**EXERCISE DESCRIPTION:** Convert the rows below into a numbered list, leaving out any blank lines.

* Begin *

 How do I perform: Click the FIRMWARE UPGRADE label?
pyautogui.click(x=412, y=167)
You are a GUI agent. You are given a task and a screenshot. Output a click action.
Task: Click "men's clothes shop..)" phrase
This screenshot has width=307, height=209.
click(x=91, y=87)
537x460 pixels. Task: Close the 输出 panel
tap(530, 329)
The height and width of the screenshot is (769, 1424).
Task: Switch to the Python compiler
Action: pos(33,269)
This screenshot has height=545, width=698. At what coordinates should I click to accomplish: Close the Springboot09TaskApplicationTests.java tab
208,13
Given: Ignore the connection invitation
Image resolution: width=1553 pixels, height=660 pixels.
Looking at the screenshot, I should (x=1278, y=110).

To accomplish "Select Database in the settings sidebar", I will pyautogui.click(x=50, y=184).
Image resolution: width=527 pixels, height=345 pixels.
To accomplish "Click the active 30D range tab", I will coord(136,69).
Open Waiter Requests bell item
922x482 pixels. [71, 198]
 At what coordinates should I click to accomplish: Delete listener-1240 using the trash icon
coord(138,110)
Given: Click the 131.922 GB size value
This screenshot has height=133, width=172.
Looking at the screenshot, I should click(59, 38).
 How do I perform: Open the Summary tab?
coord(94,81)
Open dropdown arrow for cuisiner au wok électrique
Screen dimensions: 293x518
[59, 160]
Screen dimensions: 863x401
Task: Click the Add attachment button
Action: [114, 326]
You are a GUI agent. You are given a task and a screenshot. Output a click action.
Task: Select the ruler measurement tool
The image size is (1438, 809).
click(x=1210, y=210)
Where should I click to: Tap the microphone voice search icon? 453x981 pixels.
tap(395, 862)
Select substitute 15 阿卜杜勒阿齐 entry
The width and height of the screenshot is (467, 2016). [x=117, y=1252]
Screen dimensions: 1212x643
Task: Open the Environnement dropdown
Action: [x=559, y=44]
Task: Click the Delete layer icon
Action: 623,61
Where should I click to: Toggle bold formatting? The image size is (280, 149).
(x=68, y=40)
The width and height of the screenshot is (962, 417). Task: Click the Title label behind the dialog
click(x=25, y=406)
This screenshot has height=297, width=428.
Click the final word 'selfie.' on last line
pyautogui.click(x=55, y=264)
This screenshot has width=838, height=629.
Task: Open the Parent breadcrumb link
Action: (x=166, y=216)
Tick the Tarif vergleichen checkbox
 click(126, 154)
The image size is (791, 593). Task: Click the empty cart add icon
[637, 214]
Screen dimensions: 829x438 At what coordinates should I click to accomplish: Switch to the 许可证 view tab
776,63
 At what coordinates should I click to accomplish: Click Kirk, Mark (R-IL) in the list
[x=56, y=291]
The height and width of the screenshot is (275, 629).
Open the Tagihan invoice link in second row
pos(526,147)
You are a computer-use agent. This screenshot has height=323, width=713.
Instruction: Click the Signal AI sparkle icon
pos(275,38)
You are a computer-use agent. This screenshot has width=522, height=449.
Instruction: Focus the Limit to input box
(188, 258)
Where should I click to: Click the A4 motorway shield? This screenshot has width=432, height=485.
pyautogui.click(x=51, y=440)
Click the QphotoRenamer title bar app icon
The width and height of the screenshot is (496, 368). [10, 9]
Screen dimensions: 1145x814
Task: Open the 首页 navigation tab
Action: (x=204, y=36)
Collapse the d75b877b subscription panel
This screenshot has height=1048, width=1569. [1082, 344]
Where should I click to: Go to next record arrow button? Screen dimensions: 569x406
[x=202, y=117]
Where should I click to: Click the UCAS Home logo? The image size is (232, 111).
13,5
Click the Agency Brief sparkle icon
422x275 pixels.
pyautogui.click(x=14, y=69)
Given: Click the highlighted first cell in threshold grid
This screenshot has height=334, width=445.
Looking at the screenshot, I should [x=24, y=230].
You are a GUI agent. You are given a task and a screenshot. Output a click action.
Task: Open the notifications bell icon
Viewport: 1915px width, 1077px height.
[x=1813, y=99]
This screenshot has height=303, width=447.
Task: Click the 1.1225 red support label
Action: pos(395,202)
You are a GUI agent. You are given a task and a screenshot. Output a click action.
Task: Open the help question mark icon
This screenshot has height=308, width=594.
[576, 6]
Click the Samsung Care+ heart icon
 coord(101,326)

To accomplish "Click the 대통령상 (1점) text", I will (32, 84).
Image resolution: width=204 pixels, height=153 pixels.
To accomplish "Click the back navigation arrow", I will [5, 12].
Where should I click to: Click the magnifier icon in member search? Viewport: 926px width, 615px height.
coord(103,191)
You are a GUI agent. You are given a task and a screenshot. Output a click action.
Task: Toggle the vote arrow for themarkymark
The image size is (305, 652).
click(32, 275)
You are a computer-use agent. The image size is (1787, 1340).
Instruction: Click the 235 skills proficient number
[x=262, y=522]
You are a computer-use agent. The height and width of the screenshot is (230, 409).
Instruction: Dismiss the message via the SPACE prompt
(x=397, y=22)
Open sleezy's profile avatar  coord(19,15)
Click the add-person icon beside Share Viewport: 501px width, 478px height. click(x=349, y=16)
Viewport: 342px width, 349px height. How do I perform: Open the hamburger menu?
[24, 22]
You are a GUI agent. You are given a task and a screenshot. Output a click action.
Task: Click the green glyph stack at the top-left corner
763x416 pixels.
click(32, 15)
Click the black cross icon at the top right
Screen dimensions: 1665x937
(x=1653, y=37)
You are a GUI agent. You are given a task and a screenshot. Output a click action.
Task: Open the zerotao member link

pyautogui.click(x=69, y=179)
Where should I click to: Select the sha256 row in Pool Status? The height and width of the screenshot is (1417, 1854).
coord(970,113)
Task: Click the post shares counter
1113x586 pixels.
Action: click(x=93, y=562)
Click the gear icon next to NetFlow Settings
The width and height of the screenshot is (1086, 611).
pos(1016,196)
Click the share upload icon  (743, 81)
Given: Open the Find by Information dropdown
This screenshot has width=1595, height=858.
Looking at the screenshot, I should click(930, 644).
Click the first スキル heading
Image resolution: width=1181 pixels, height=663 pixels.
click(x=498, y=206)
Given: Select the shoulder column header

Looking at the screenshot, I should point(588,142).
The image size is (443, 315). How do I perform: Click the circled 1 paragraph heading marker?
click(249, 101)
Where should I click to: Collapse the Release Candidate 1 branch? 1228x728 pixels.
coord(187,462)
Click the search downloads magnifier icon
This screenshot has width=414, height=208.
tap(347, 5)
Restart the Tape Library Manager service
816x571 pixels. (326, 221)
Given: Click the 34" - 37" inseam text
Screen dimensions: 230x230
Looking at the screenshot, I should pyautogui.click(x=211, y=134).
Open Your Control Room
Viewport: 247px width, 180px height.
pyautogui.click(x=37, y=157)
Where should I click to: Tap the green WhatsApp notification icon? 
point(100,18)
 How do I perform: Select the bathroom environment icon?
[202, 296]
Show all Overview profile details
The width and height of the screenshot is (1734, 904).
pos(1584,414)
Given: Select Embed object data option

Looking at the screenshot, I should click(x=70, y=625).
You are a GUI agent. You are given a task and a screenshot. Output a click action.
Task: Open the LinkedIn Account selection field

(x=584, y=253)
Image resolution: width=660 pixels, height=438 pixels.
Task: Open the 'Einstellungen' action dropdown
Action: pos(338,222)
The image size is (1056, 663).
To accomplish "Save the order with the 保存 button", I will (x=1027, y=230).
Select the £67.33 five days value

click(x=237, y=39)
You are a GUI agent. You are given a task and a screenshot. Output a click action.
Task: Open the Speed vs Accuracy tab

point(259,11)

* End *

**WORKED SOLUTION:**
1.  How do I perform: Click the FIRMWARE UPGRADE label?
2. pyautogui.click(x=412, y=167)
3. You are a GUI agent. You are given a task and a screenshot. Output a click action.
4. Task: Click "men's clothes shop..)" phrase
5. This screenshot has width=307, height=209.
6. click(x=91, y=87)
7. 537x460 pixels. Task: Close the 输出 panel
8. tap(530, 329)
9. The height and width of the screenshot is (769, 1424).
10. Task: Switch to the Python compiler
11. Action: pos(33,269)
12. This screenshot has height=545, width=698. At what coordinates should I click to accomplish: Close the Springboot09TaskApplicationTests.java tab
13. 208,13
14. Given: Ignore the connection invitation
15. Image resolution: width=1553 pixels, height=660 pixels.
16. Looking at the screenshot, I should (x=1278, y=110).
17. To accomplish "Select Database in the settings sidebar", I will pyautogui.click(x=50, y=184).
18. Image resolution: width=527 pixels, height=345 pixels.
19. To accomplish "Click the active 30D range tab", I will coord(136,69).
20. Open Waiter Requests bell item
21. 922x482 pixels. [71, 198]
22.  At what coordinates should I click to accomplish: Delete listener-1240 using the trash icon
23. coord(138,110)
24. Given: Click the 131.922 GB size value
25. This screenshot has height=133, width=172.
26. Looking at the screenshot, I should click(59, 38).
27.  How do I perform: Open the Summary tab?
28. coord(94,81)
29. Open dropdown arrow for cuisiner au wok électrique
30. Screen dimensions: 293x518
31. [59, 160]
32. Screen dimensions: 863x401
33. Task: Click the Add attachment button
34. Action: [114, 326]
35. You are a GUI agent. You are given a task and a screenshot. Output a click action.
36. Task: Select the ruler measurement tool
37. The image size is (1438, 809).
38. click(x=1210, y=210)
39. Where should I click to: Tap the microphone voice search icon? 453x981 pixels.
40. tap(395, 862)
41. Select substitute 15 阿卜杜勒阿齐 entry
42. The width and height of the screenshot is (467, 2016). [x=117, y=1252]
43. Screen dimensions: 1212x643
44. Task: Open the Environnement dropdown
45. Action: [x=559, y=44]
46. Task: Click the Delete layer icon
47. Action: 623,61
48. Where should I click to: Toggle bold formatting? The image size is (280, 149).
49. (x=68, y=40)
50. The width and height of the screenshot is (962, 417). Task: Click the Title label behind the dialog
51. click(x=25, y=406)
52. This screenshot has height=297, width=428.
53. Click the final word 'selfie.' on last line
54. pyautogui.click(x=55, y=264)
55. This screenshot has width=838, height=629.
56. Task: Open the Parent breadcrumb link
57. Action: (x=166, y=216)
58. Tick the Tarif vergleichen checkbox
59.  click(126, 154)
60. The image size is (791, 593). Task: Click the empty cart add icon
61. [637, 214]
62. Screen dimensions: 829x438 At what coordinates should I click to accomplish: Switch to the 许可证 view tab
63. 776,63
64.  At what coordinates should I click to accomplish: Click Kirk, Mark (R-IL) in the list
65. [x=56, y=291]
66. The height and width of the screenshot is (275, 629).
67. Open the Tagihan invoice link in second row
68. pos(526,147)
69. You are a computer-use agent. This screenshot has height=323, width=713.
70. Instruction: Click the Signal AI sparkle icon
71. pos(275,38)
72. You are a computer-use agent. This screenshot has width=522, height=449.
73. Instruction: Focus the Limit to input box
74. (188, 258)
75. Where should I click to: Click the A4 motorway shield? This screenshot has width=432, height=485.
76. pyautogui.click(x=51, y=440)
77. Click the QphotoRenamer title bar app icon
78. The width and height of the screenshot is (496, 368). [10, 9]
79. Screen dimensions: 1145x814
80. Task: Open the 首页 navigation tab
81. Action: (x=204, y=36)
82. Collapse the d75b877b subscription panel
83. This screenshot has height=1048, width=1569. [1082, 344]
84. Where should I click to: Go to next record arrow button? Screen dimensions: 569x406
85. [x=202, y=117]
86. Where should I click to: Click the UCAS Home logo? The image size is (232, 111).
87. 13,5
88. Click the Agency Brief sparkle icon
89. 422x275 pixels.
90. pyautogui.click(x=14, y=69)
91. Given: Click the highlighted first cell in threshold grid
92. This screenshot has height=334, width=445.
93. Looking at the screenshot, I should [x=24, y=230].
94. You are a GUI agent. You are given a task and a screenshot. Output a click action.
95. Task: Open the notifications bell icon
96. Viewport: 1915px width, 1077px height.
97. [x=1813, y=99]
98. This screenshot has height=303, width=447.
99. Task: Click the 1.1225 red support label
100. Action: pos(395,202)
101. You are a GUI agent. You are given a task and a screenshot. Output a click action.
102. Task: Open the help question mark icon
103. This screenshot has height=308, width=594.
104. [576, 6]
105. Click the Samsung Care+ heart icon
106.  coord(101,326)
107. To accomplish "Click the 대통령상 (1점) text", I will (32, 84).
108. Image resolution: width=204 pixels, height=153 pixels.
109. To accomplish "Click the back navigation arrow", I will [5, 12].
110. Where should I click to: Click the magnifier icon in member search? Viewport: 926px width, 615px height.
111. coord(103,191)
112. You are a GUI agent. You are given a task and a screenshot. Output a click action.
113. Task: Toggle the vote arrow for themarkymark
114. The image size is (305, 652).
115. click(32, 275)
116. You are a computer-use agent. The image size is (1787, 1340).
117. Instruction: Click the 235 skills proficient number
118. [x=262, y=522]
119. You are a computer-use agent. The height and width of the screenshot is (230, 409).
120. Instruction: Dismiss the message via the SPACE prompt
121. (x=397, y=22)
122. Open sleezy's profile avatar  coord(19,15)
123. Click the add-person icon beside Share Viewport: 501px width, 478px height. click(x=349, y=16)
124. Viewport: 342px width, 349px height. How do I perform: Open the hamburger menu?
125. [24, 22]
126. You are a GUI agent. You are given a task and a screenshot. Output a click action.
127. Task: Click the green glyph stack at the top-left corner
128. 763x416 pixels.
129. click(32, 15)
130. Click the black cross icon at the top right
131. Screen dimensions: 1665x937
132. (x=1653, y=37)
133. You are a GUI agent. You are given a task and a screenshot. Output a click action.
134. Task: Open the zerotao member link
135. pyautogui.click(x=69, y=179)
136. Where should I click to: Select the sha256 row in Pool Status? The height and width of the screenshot is (1417, 1854).
137. coord(970,113)
138. Task: Click the post shares counter
139. 1113x586 pixels.
140. Action: click(x=93, y=562)
141. Click the gear icon next to NetFlow Settings
142. The width and height of the screenshot is (1086, 611).
143. pos(1016,196)
144. Click the share upload icon  (743, 81)
145. Given: Open the Find by Information dropdown
146. This screenshot has width=1595, height=858.
147. Looking at the screenshot, I should click(930, 644).
148. Click the first スキル heading
149. Image resolution: width=1181 pixels, height=663 pixels.
150. click(x=498, y=206)
151. Given: Select the shoulder column header
152. Looking at the screenshot, I should point(588,142).
153. The image size is (443, 315). How do I perform: Click the circled 1 paragraph heading marker?
154. click(249, 101)
155. Where should I click to: Collapse the Release Candidate 1 branch? 1228x728 pixels.
156. coord(187,462)
157. Click the search downloads magnifier icon
158. This screenshot has width=414, height=208.
159. tap(347, 5)
160. Restart the Tape Library Manager service
161. 816x571 pixels. (326, 221)
162. Given: Click the 34" - 37" inseam text
163. Screen dimensions: 230x230
164. Looking at the screenshot, I should pyautogui.click(x=211, y=134).
165. Open Your Control Room
166. Viewport: 247px width, 180px height.
167. pyautogui.click(x=37, y=157)
168. Where should I click to: Tap the green WhatsApp notification icon? 
169. point(100,18)
170.  How do I perform: Select the bathroom environment icon?
171. [202, 296]
172. Show all Overview profile details
173. The width and height of the screenshot is (1734, 904).
174. pos(1584,414)
175. Given: Select Embed object data option
176. Looking at the screenshot, I should click(x=70, y=625).
177. You are a GUI agent. You are given a task and a screenshot. Output a click action.
178. Task: Open the LinkedIn Account selection field
179. (x=584, y=253)
180. Image resolution: width=660 pixels, height=438 pixels.
181. Task: Open the 'Einstellungen' action dropdown
182. Action: pos(338,222)
183. The image size is (1056, 663).
184. To accomplish "Save the order with the 保存 button", I will (x=1027, y=230).
185. Select the £67.33 five days value
186. click(x=237, y=39)
187. You are a GUI agent. You are given a task and a screenshot. Output a click action.
188. Task: Open the Speed vs Accuracy tab
189. point(259,11)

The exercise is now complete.